Les étapes successives de la création d’une bague de fiançailles

Posted on Nov 19, 2013 in Suivez le guide | No Comments
Les étapes successives de la création d’une bague de fiançailles

Blog joaillerie. Etapes successive de la création d'une bague de fiançailles

Ca fait bien longtemps que je ne me suis pas manifestée. Ces dernières semaines ont été bien bien remplies (cartons, cartons, cartons, déménagement, cartons, emménagement) …

Je reviens vers vous avec un article assez succinct qui va vous dévoiler les différentes étapes de fabrication de la bague de Constance.

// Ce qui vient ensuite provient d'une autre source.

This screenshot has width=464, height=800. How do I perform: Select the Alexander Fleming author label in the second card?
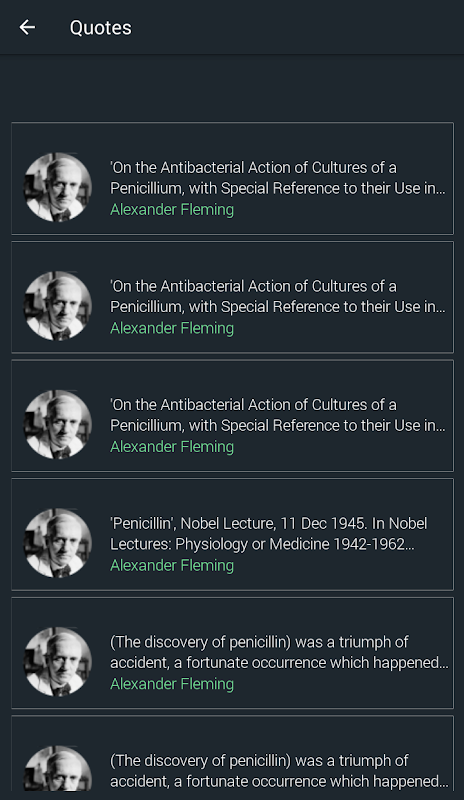click(172, 328)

Alors, si vous avez bien suivi, les premiers pas vous les connaissez (de la discussion à la création du dessin). Je vais donc m’attarder sur ce qui suit, en remerciant notre belle fiancée qui a accepté de s’improviser photo-reporter pour l’occasion. Elle a été présente à chaque étape et s’est beaucoup investie. Ceci lui a d’ailleurs causé de petites périodes de stress car, vous allez le constater par vous même, une bague qui sort « toute nue » de chez le fondeur n’est pas franchement à son avantage…

  • Etape 1 : La source, bague de cocktail Chanel
  • Etape 2 : Croquis…
  • Etape 3 : La maquette

Cire et choix des diamants

Superbe cire bleue qui par la suite servira au fondeur pour faire le moule de la bague. Moule, en plâtre, dans lequel l’or sera coulé. Et oui, car comme c’est une création sur mesure, il n’y a pas de moule déjà existant. Alors que par exemple, si vous allez voir un joaillier pour faire monter des pierres, il va vous montrer toutes sortes de gabarits de bagues en fonte. La réalisation d’une cire ne sera alors pas nécessaire.

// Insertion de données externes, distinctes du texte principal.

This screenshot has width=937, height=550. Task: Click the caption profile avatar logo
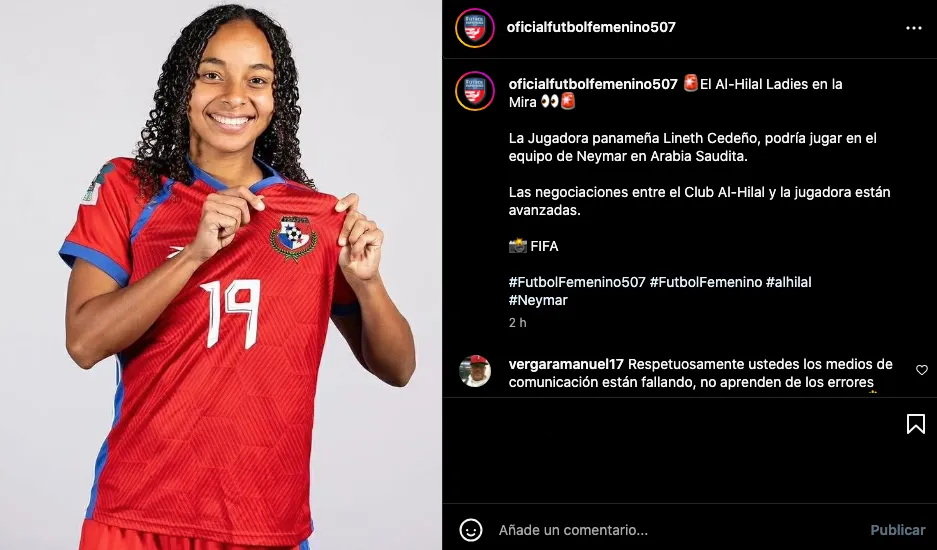[474, 91]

Par ailleurs, la cire permet à la cliente d’avoir un aperçu en 3D du bijou final. Celle-ci n’est pas forcément réalisée par le joaillier. C’est d’ailleurs souvent  une autre personne qui va s’en charger. Elle va sculpter de façon très précise un bloc de cire pour réaliser la bague à taille réelle. Certains ateliers, généralement ceux des grandes Maisons de joaillerie, utilisent un ordinateur et une imprimante spéciale pour réaliser ces deux étapes.

  • Etape 4 : La tête de la bague tout juste sortie de chez le fondeur

C’est lui qui, une fois le métal en fusion, le fait couler dans le moule. Après refroidissement, ce dernier est brisé pour laisser s’échapper la fonte.

  • Etape 5 : Corps et tête réunies

Alors là c’est la cata, le fameux coup de stress c’est ici !!! La bague rêvée ressemble tout juste à une grossière (j’exagère un peu pour le côté théâtral ahah) sculpture en métal.

En effet, tant que le joaillier n’a pas retravaillé la monture, le rendu est un peu déroutant. Le métal ne parait pas être de l’or car il est brut. Sa surface est pleine d’imperfections que le joaillier va devoir ôter pour que l’or, tel que nous le connaissons, apparaisse. Pour cela, chaque partie de la pièce doit être ébavurée, limée, polie…..

  • Etape 6 : La merveille toute de diamants sertie

Etape plus que délicate et qui demande surtout une grande patience et de la dextérité au joaillier.  Avec des outils abrasifs, puis en feutre et en coton, l’artisan va polir et faire briller l’or. Enfin, il va sertir le bijou, c’est à dire paver la bague de diamants.

Le sertissage est un métier à part entière. Plusieurs sertis existent : le serti clos, le serti grain, le serti rail et le serti griffe. Ici, serti griffe pour le diamant central, puis les poires en serti clos pour qu’elles soient bien mises en valeur. Et enfin, serti grain pour le pavage.

Pour cette création, j’ai vraiment voulu que la fleur centrale attire le regard. Que le diamant soit comme posé sur les cinq pétales. C’est pourquoi les poires sont en serti clos pour que l’or souligne les pétales. Quant au diamant principal, il est monté sur griffes pour accentuer l’effet de légèreté. En effet, elles sont presque invisibles si on ne s’y attarde pas. Varier l’usage des sertis donne également un relief visuel intéressant à la bague, étant donné que la couleur est ici bannie.

Par ailleurs, la bague étant en or blanc, un traitement de surface va être pratiqué : le rhodiage. C’est à dire qu’une couche de rhodium va être déposée sur le métal pour le blanchir.

Malgré cette succession d’étapes parfois déroutantes, la confiance de Constance ne s’est pas démentie et a payé !!! Constance (la bague) est née !!